Building Attributes Extraction
Evaluating the Feasibility of ChatGPT for Mapping Building Attributes
With increasing rates of urbanization, many challenges are emerging regarding sustainability such as the energy usage of buildings. Coinciding with this is the growing attention of urban climate models for energy demand estimation and climate adaptation strategies. However, the applicability of these models is constrained by the lack of detailed urban surface information.

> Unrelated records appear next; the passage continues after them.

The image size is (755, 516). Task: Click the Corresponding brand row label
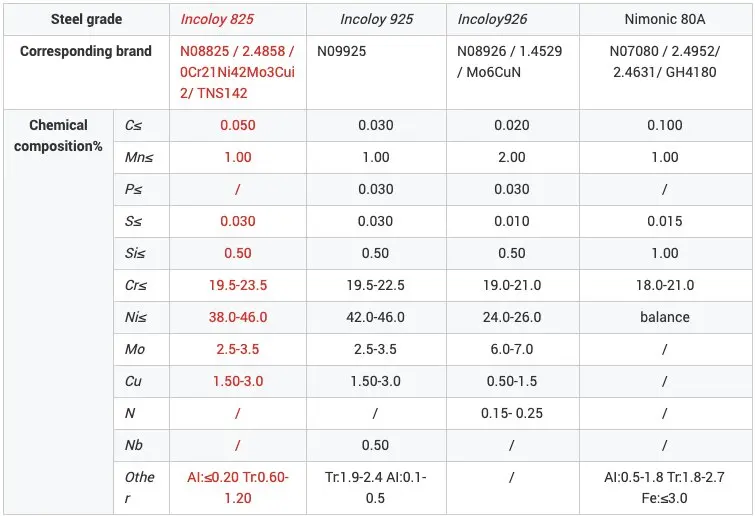pyautogui.click(x=86, y=51)

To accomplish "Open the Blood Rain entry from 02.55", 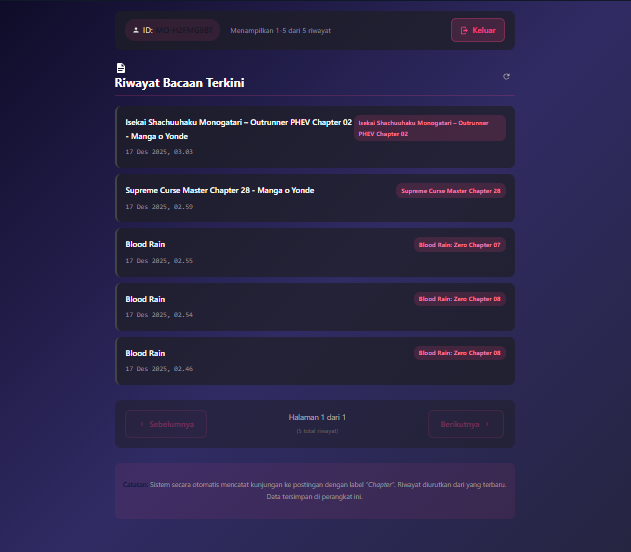I will coord(145,244).
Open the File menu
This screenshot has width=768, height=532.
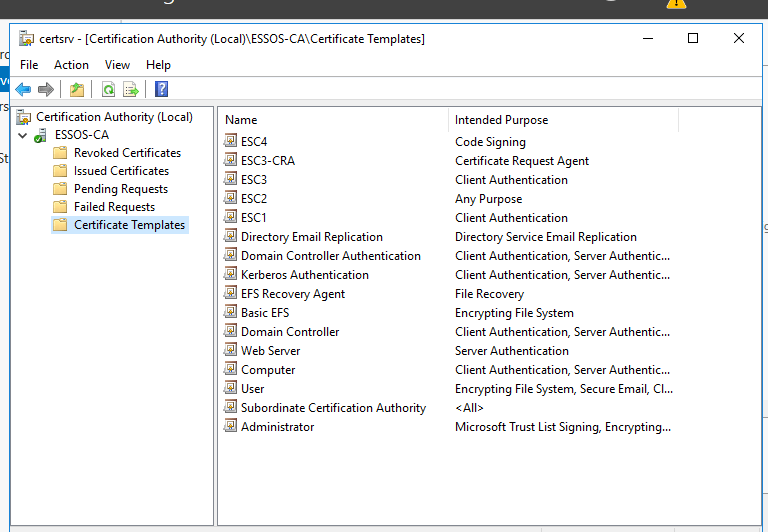[29, 65]
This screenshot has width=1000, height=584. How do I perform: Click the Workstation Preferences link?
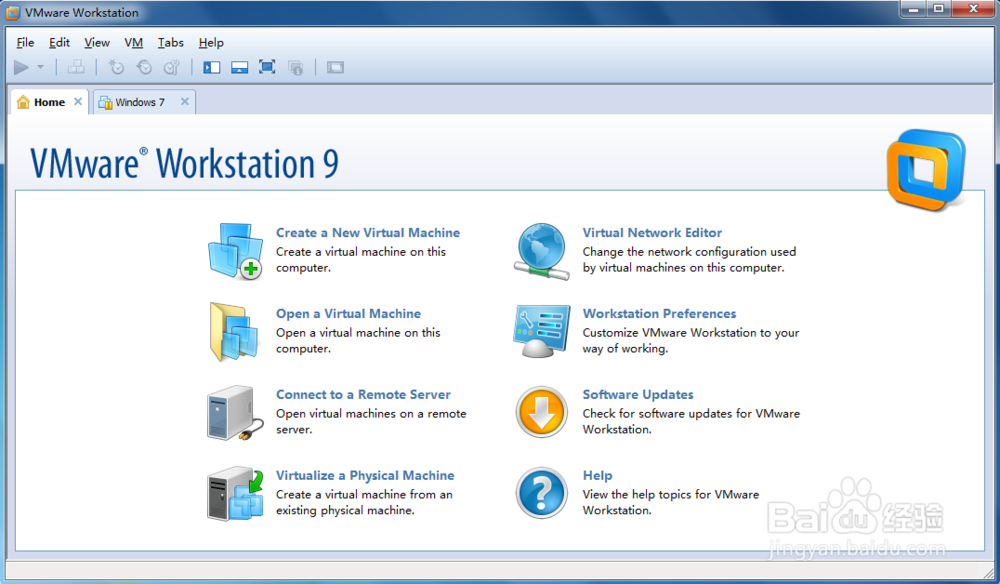pos(659,313)
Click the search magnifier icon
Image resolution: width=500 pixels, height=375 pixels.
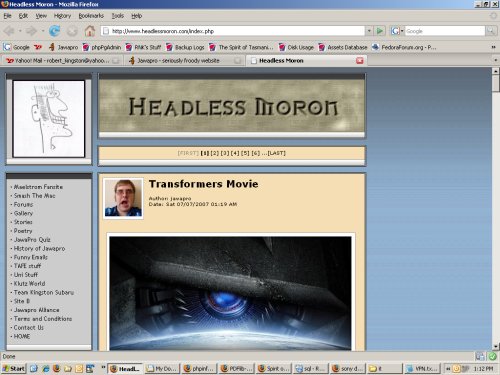pyautogui.click(x=490, y=31)
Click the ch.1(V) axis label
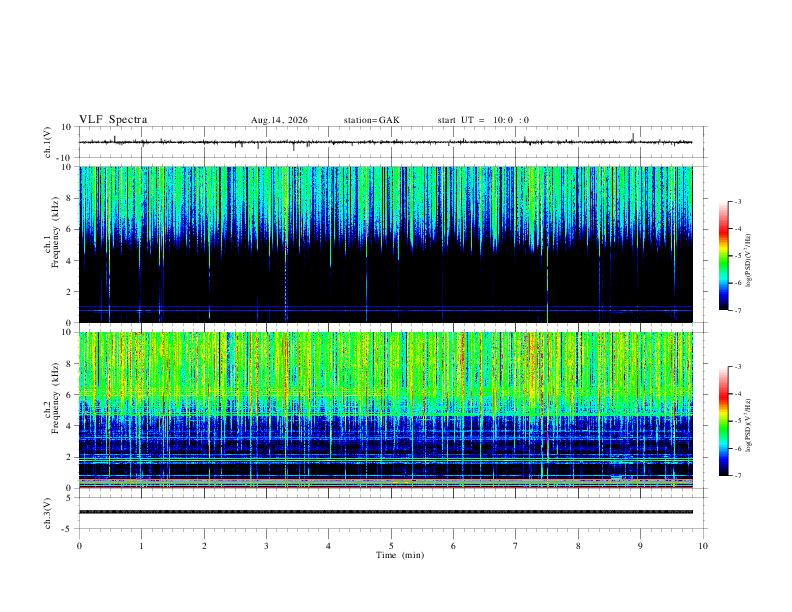 tap(48, 142)
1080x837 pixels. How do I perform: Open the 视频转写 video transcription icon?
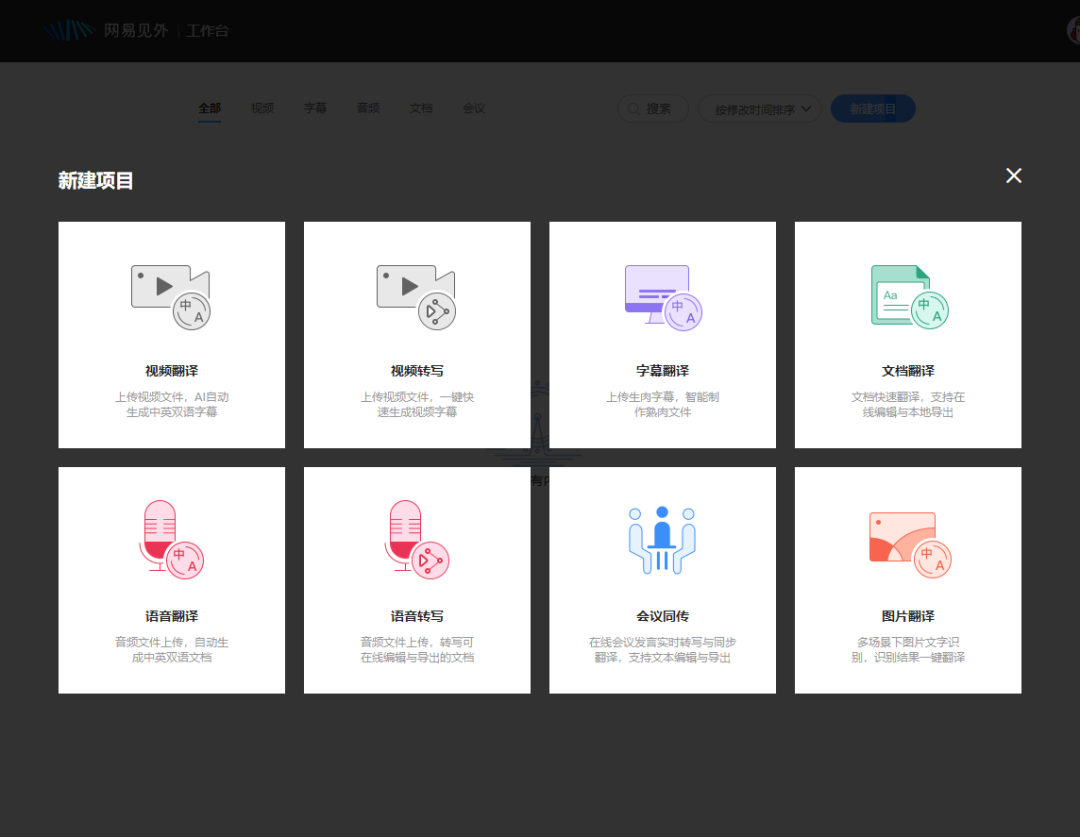pyautogui.click(x=416, y=297)
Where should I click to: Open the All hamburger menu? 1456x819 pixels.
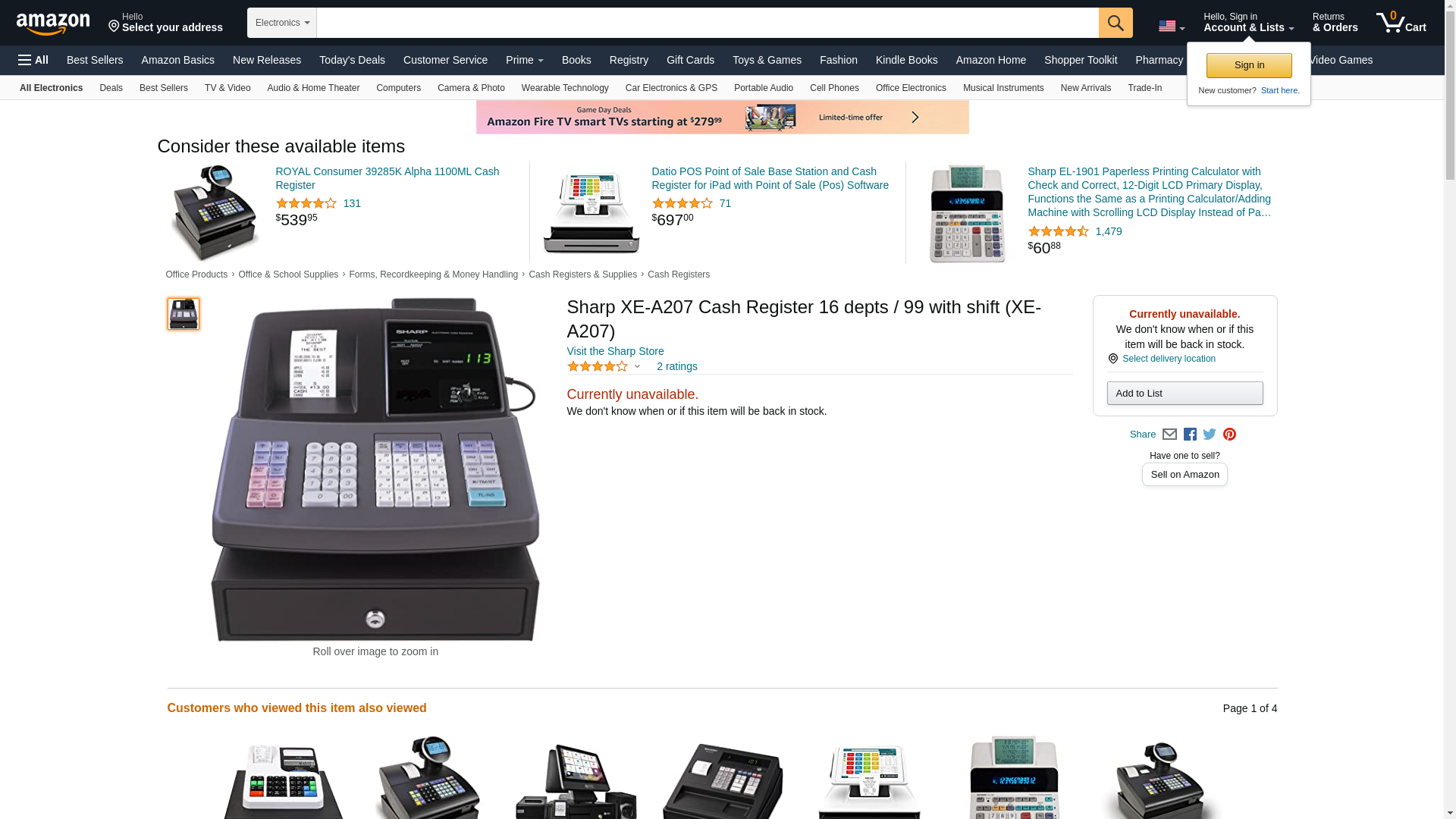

Therefore, creating comprehensive datasets that capture urban surface information at a granular scale is crucial for responding to our rapidly urbanizing world. Recent advancements in Large Language Model (LLMs) have opened new opportunities in urban studies, offering accessible methods for information extraction. In this chapter we explore the feasibility of ChatGPT to extract building attributes from images. Taking New York City as a case study, we collect building images from Mapillary and process them through ChatGPT by posing specific questions to extract building attributes (e.g., height, functions, age). These attributes are then compared with authoritative data. The proposed method helps address the current dearth of fine-grained surface data on urban issues, therefore enhancing the accuracy and utility of urban climate models. Overall, this study demonstrates the practical applications of ChatGPT in geographic knowledge extraction, advancing the understanding of LLMs in geographic contexts, and more broadly to the discourse on Artificial Intelligence (AI) in urban modeling and climate science.